The reply should hold only the lines below from the one with "By Author (1143, 1793)" to the end, each copied exactly.

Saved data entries
============================================================

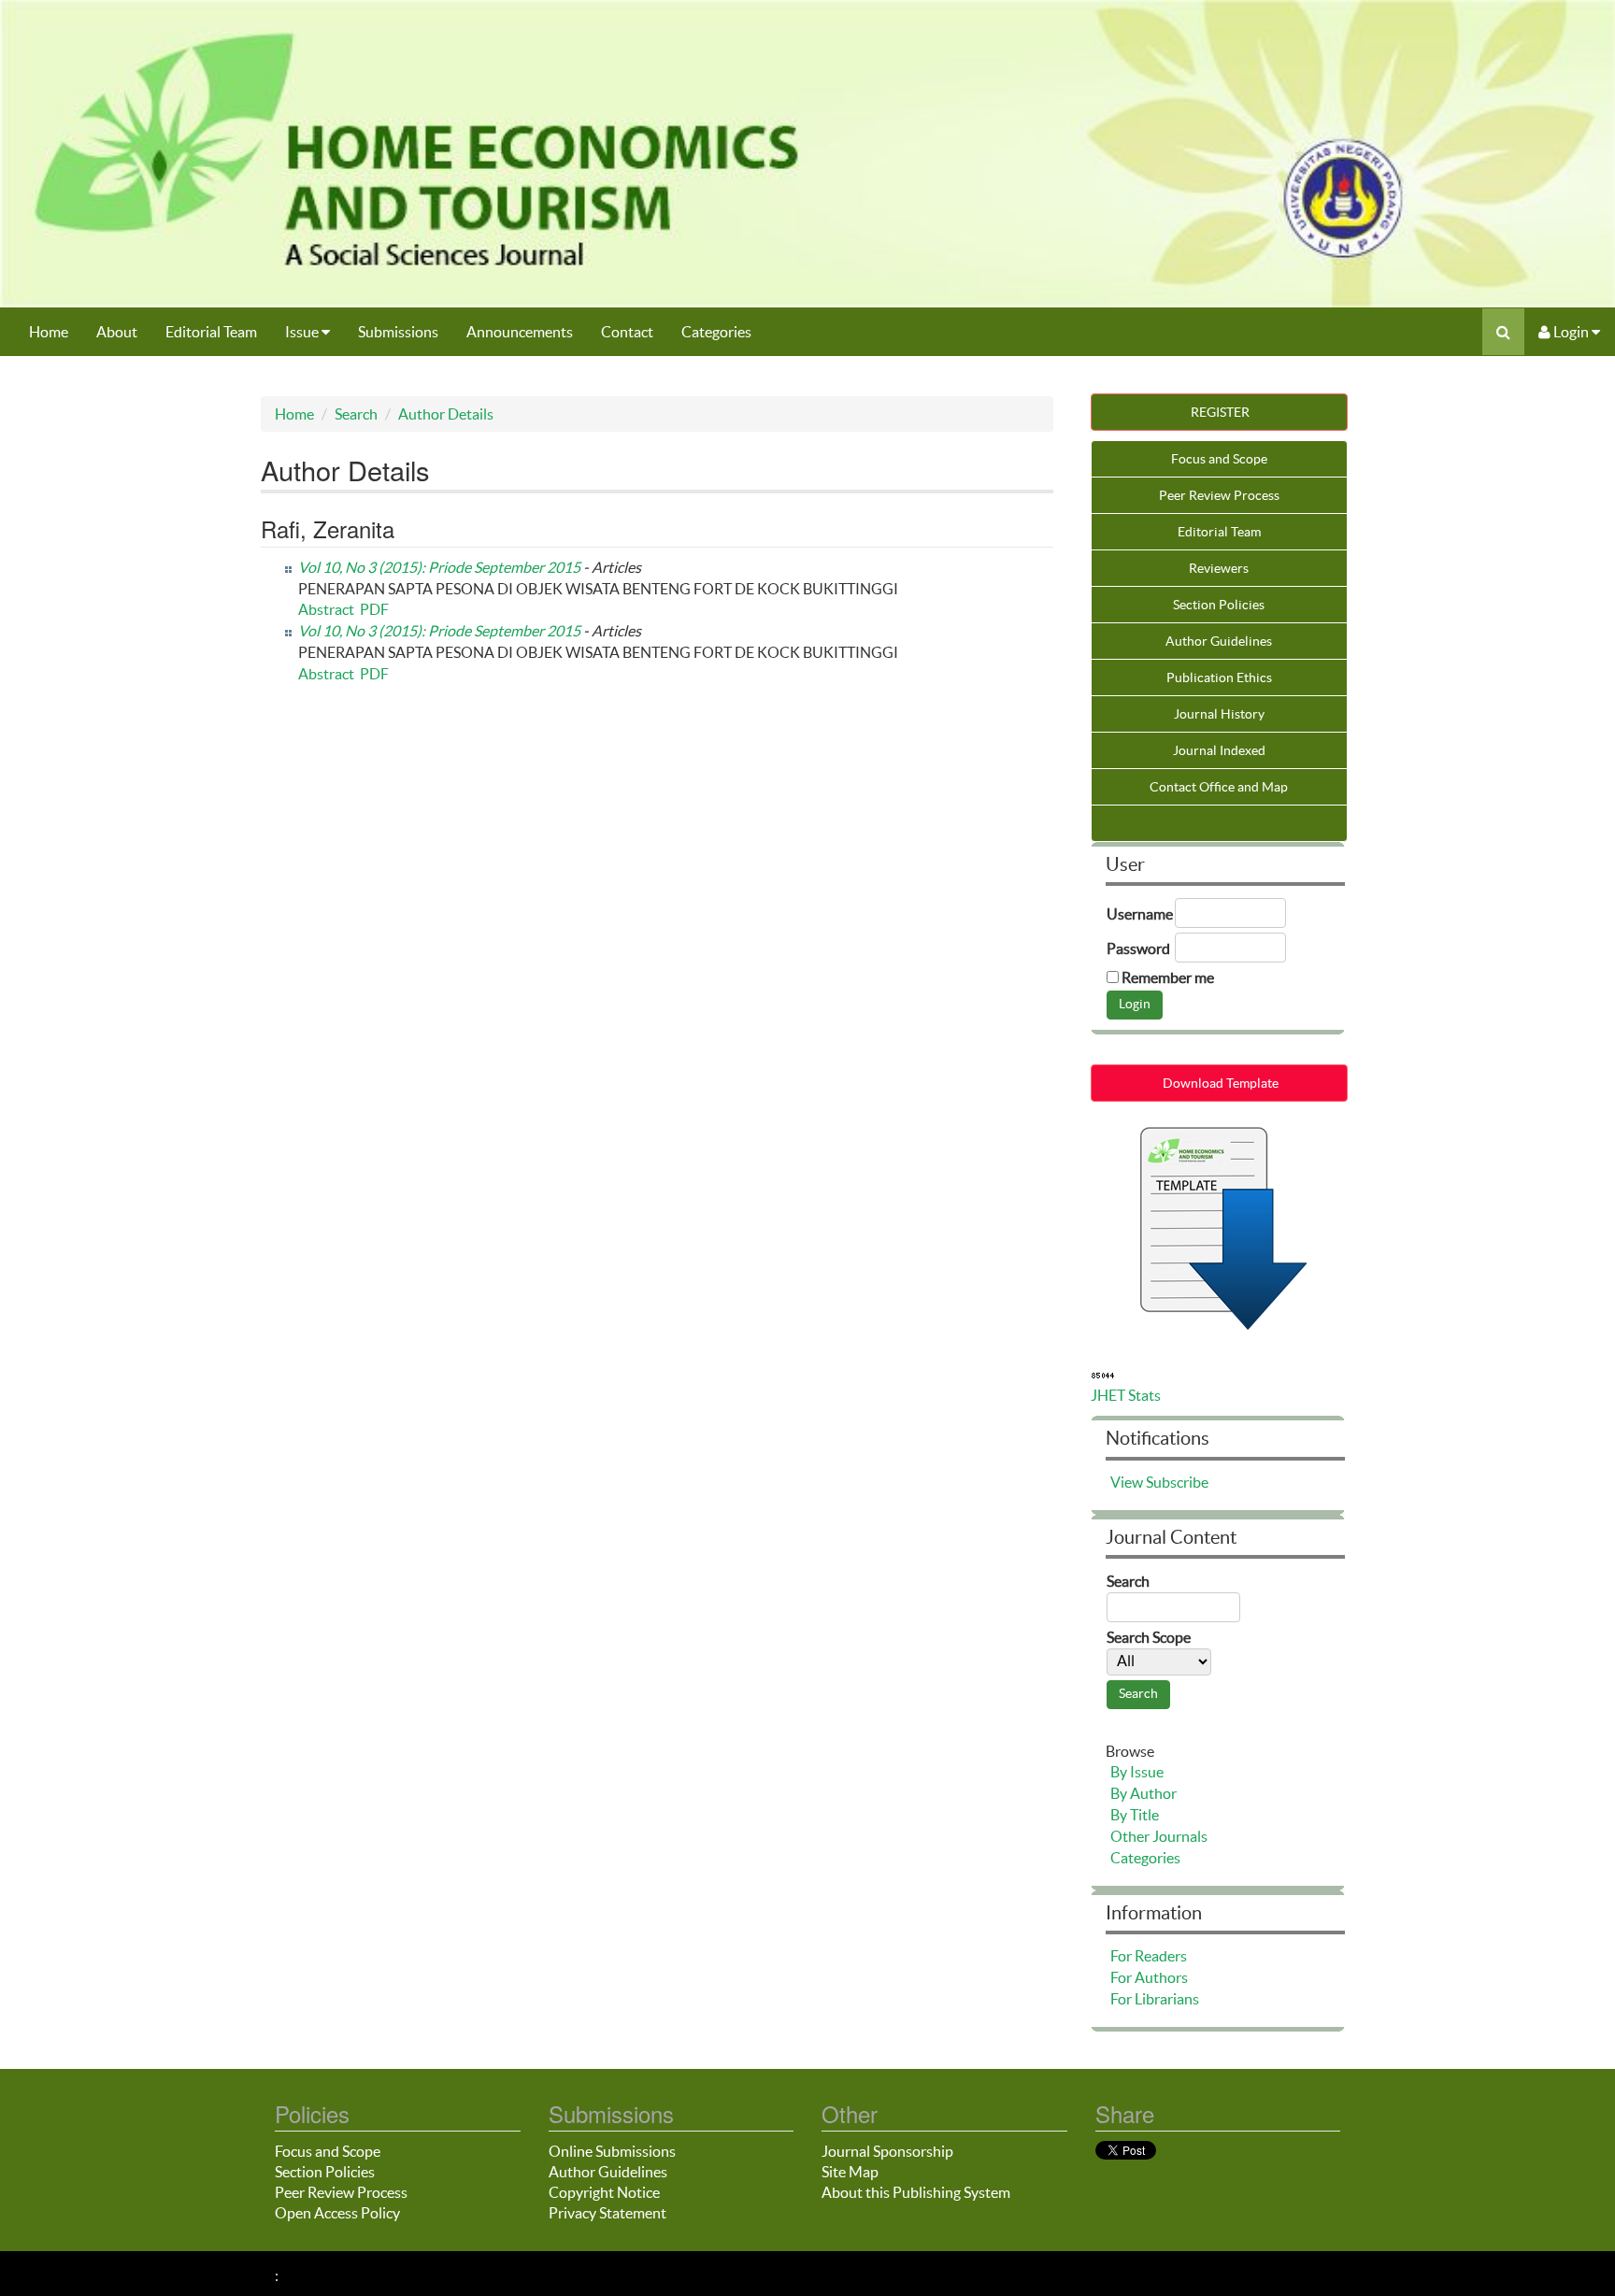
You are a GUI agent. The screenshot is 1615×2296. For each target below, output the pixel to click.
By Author (1143, 1793)
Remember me (1168, 977)
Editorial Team (211, 331)
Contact (627, 331)
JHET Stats (1126, 1395)
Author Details (445, 414)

============================================================

TASK ANSWER:
By Author (1143, 1793)
Remember me (1168, 977)
Editorial Team (211, 331)
Contact (627, 331)
JHET Stats (1126, 1395)
Author Details (445, 414)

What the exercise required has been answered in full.